RECORDS SUPPLIED:
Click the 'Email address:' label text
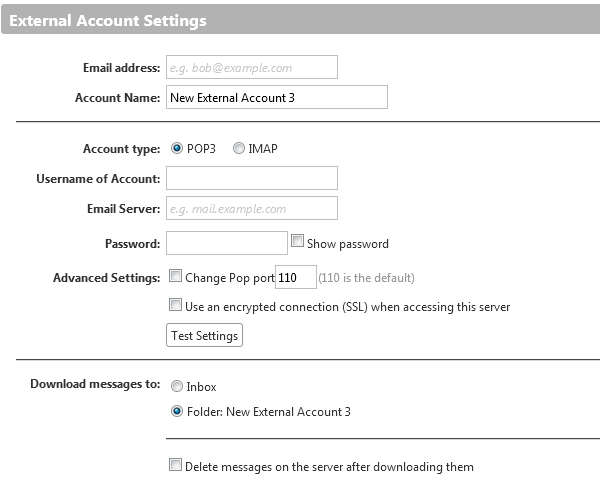The height and width of the screenshot is (488, 600). (x=120, y=68)
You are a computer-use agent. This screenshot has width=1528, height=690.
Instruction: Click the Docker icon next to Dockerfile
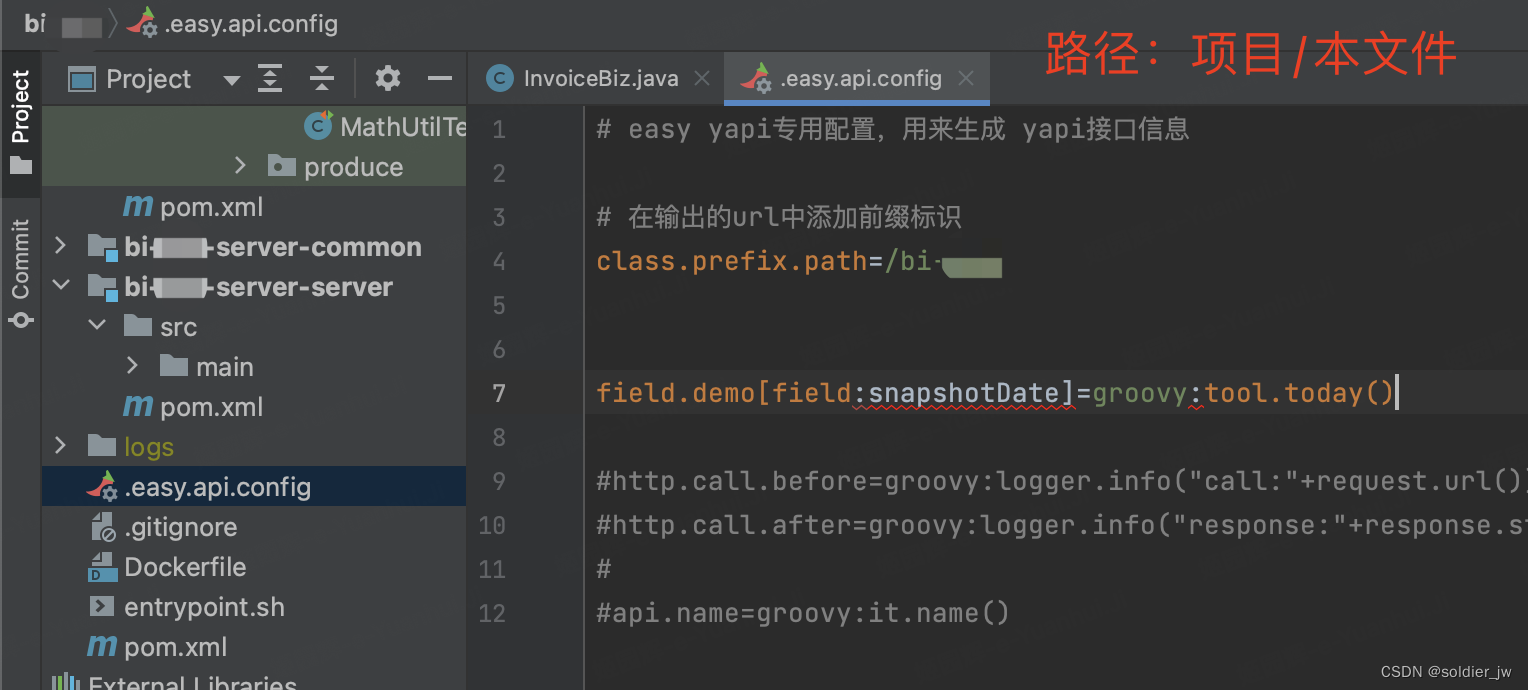pyautogui.click(x=103, y=567)
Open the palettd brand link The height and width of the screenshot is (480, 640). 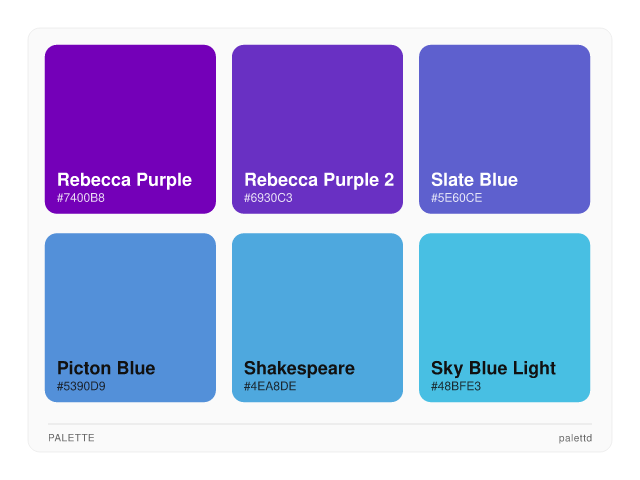[x=575, y=438]
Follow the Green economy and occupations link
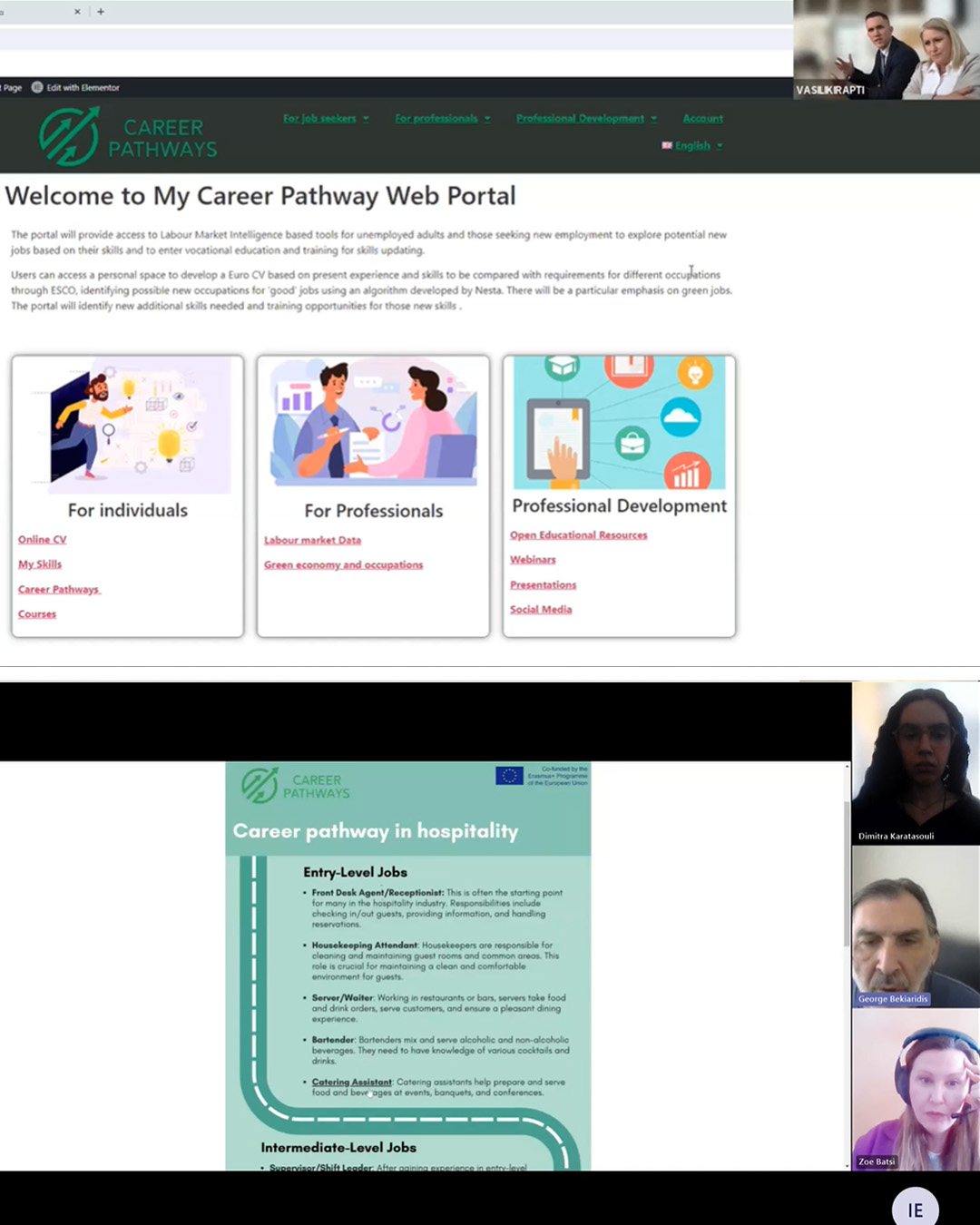This screenshot has width=980, height=1225. 343,565
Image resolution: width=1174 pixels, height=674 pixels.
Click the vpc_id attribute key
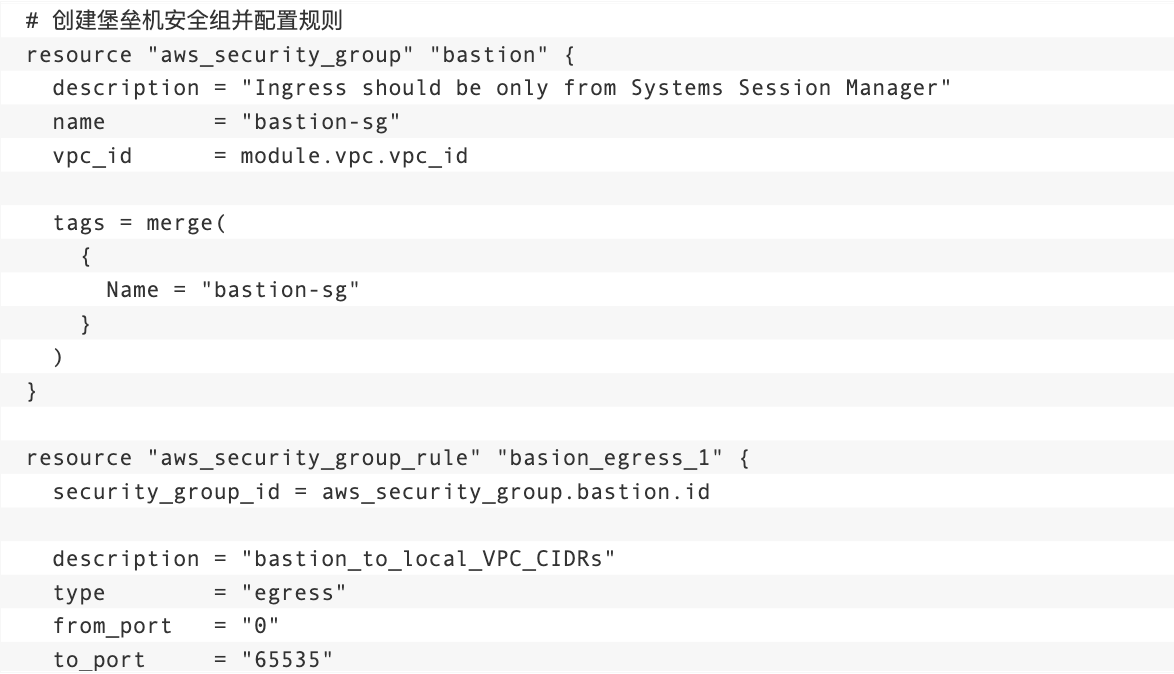point(92,156)
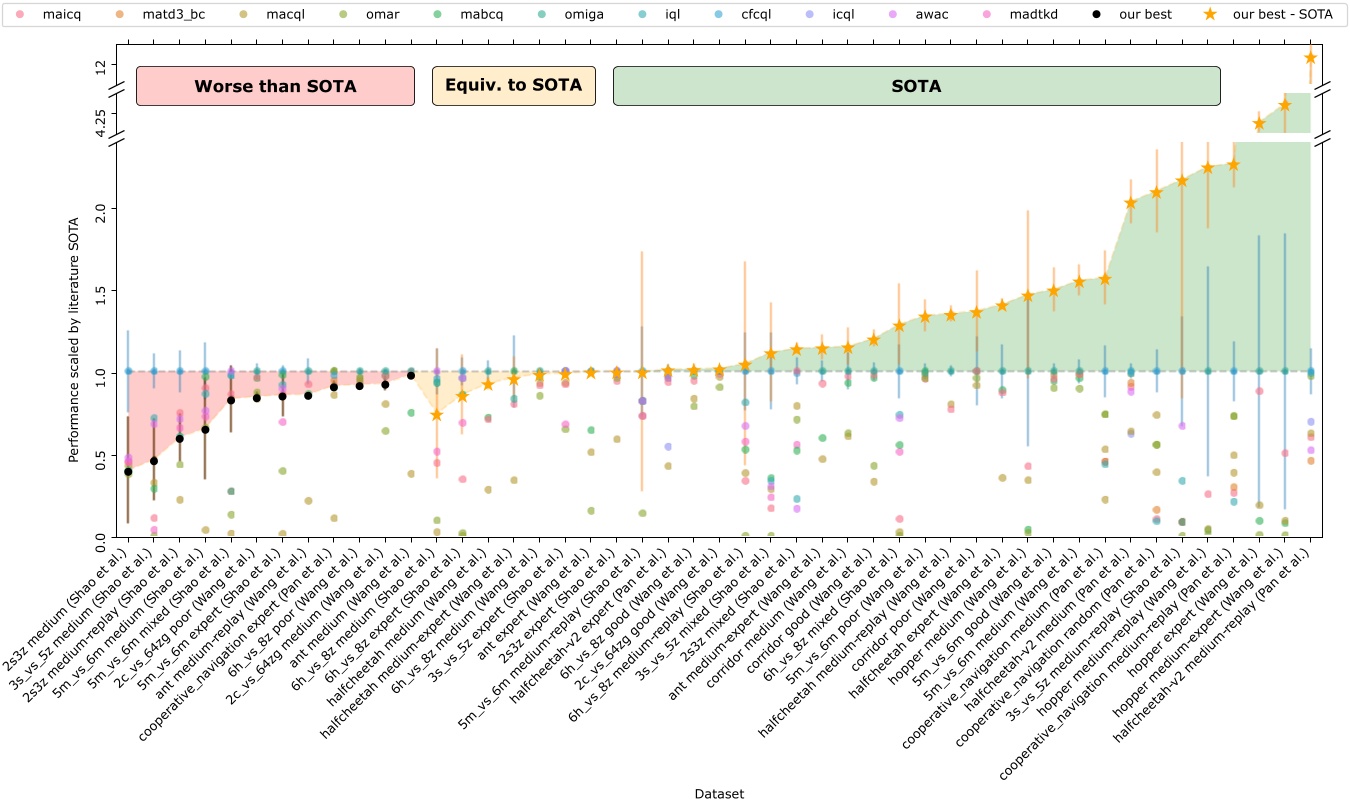Select the green 'SOTA' region box
Image resolution: width=1350 pixels, height=799 pixels.
click(916, 86)
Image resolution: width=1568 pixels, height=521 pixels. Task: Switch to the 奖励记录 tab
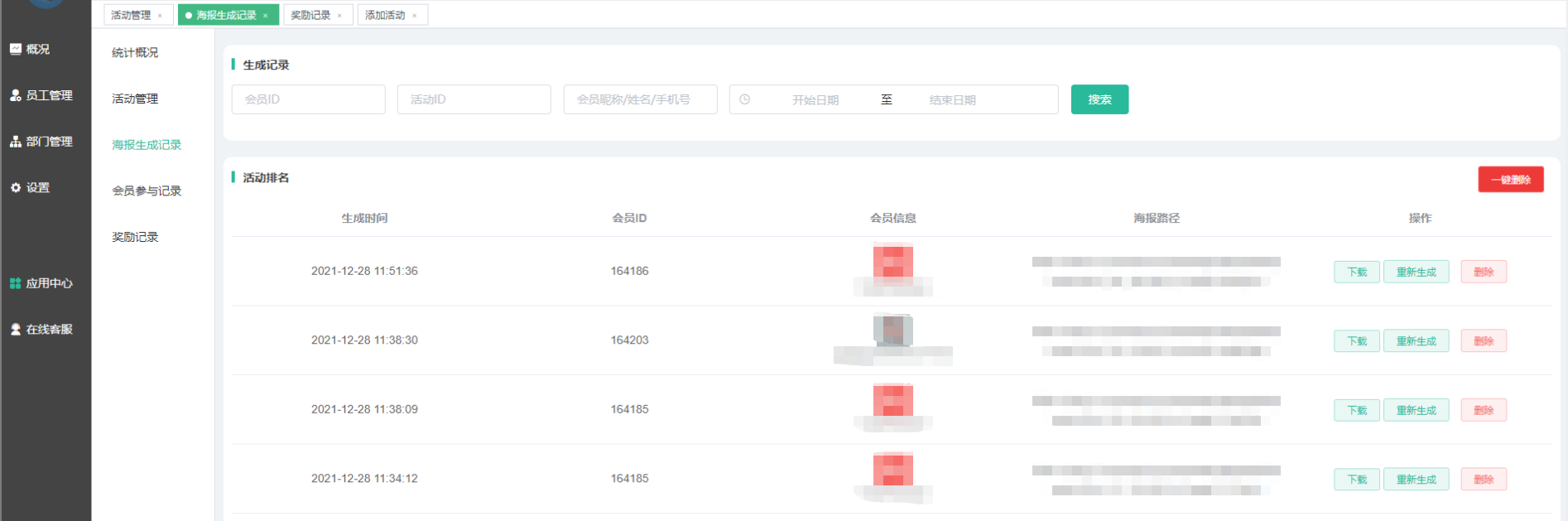click(x=310, y=15)
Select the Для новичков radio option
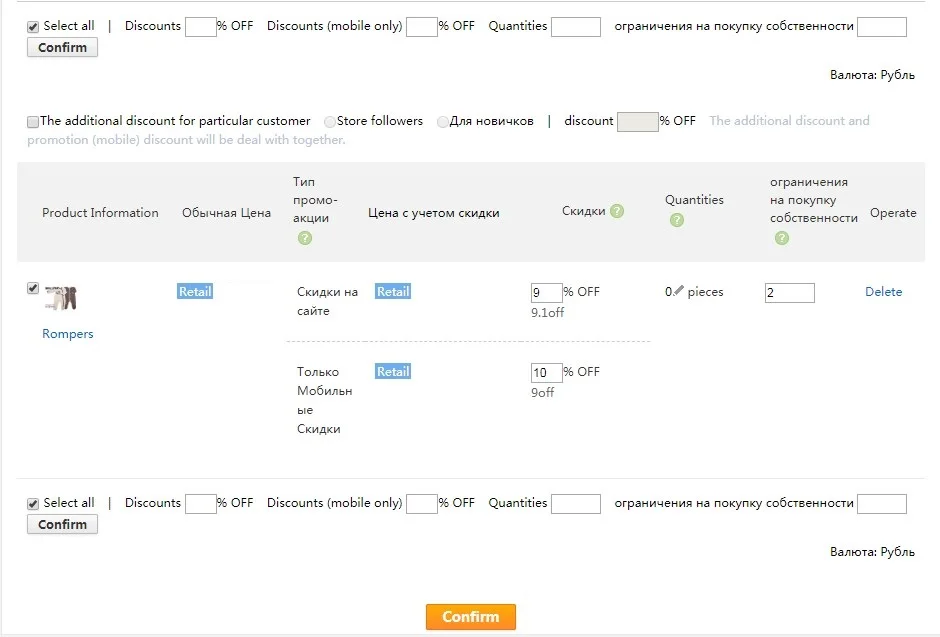The image size is (940, 637). (442, 122)
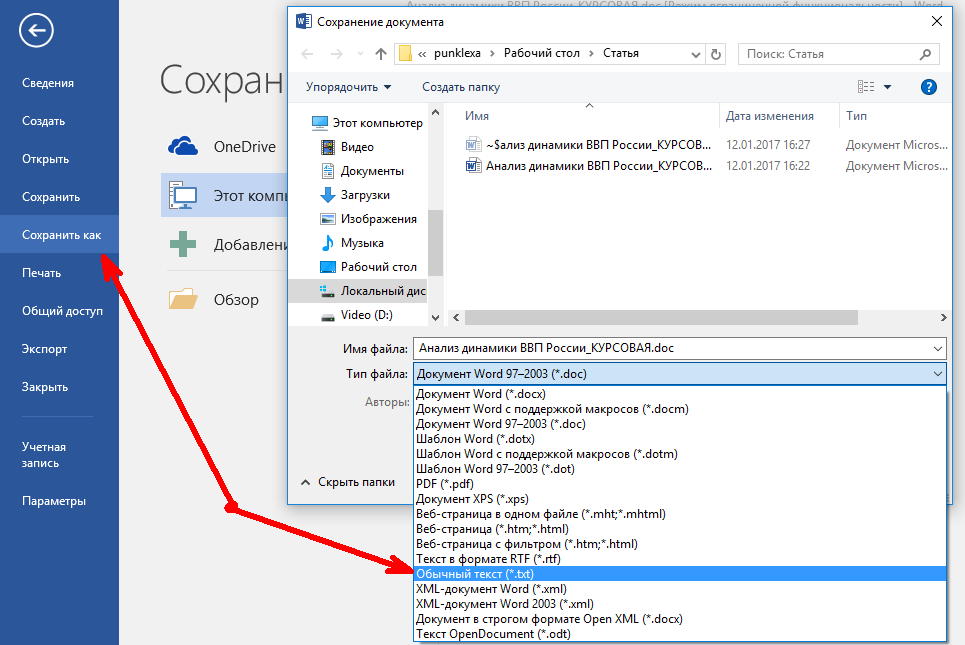Click Сохранить как in left sidebar
Image resolution: width=965 pixels, height=645 pixels.
coord(61,235)
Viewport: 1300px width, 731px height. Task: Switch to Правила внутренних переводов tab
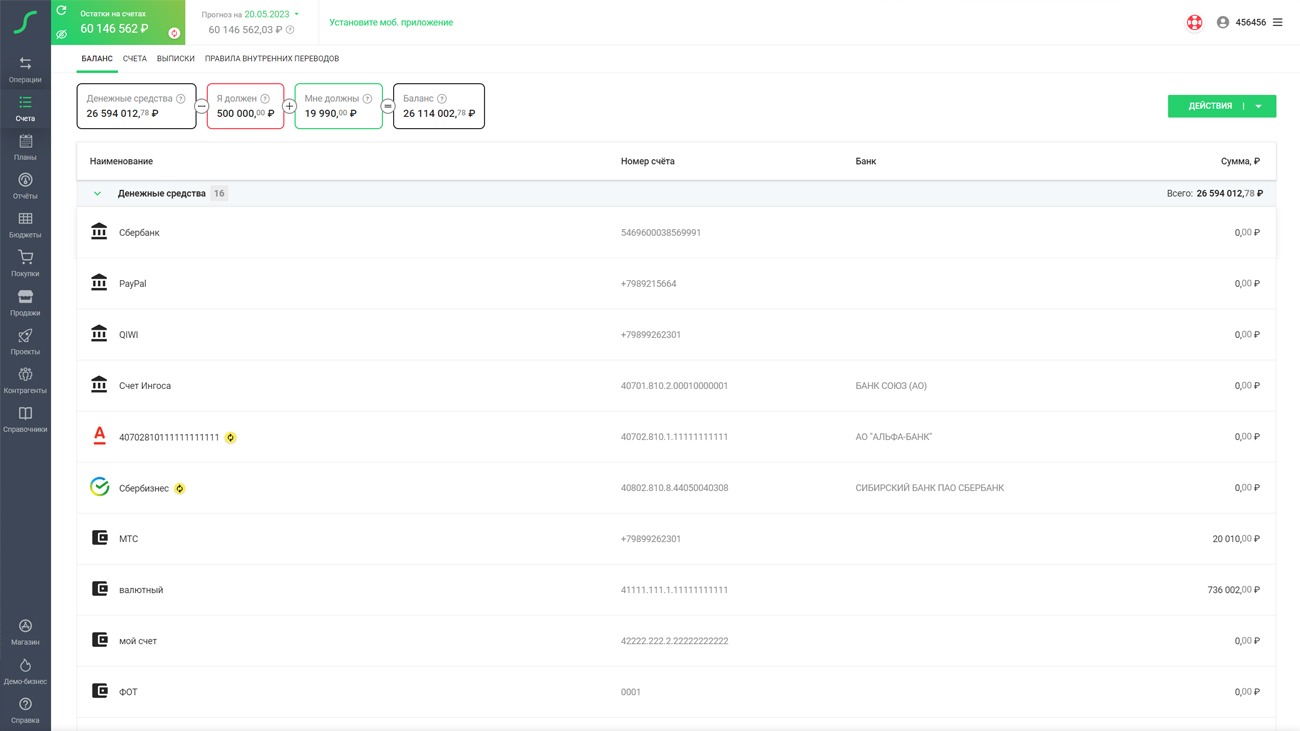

WORK REQUIRED: In the records above, find the line containing "Image resolution: width=1568", then write out exactly that line and every later one through the last, omitting pictures.

OUTPUT OF THE TASK:
Image resolution: width=1568 pixels, height=521 pixels. Task: Switch to the 奖励记录 tab
click(x=310, y=15)
Select the Для новичков radio option
The image size is (940, 637). (442, 122)
Click Сохранить как in left sidebar
Image resolution: width=965 pixels, height=645 pixels.
coord(61,235)
Viewport: 1300px width, 731px height. Task: Switch to Правила внутренних переводов tab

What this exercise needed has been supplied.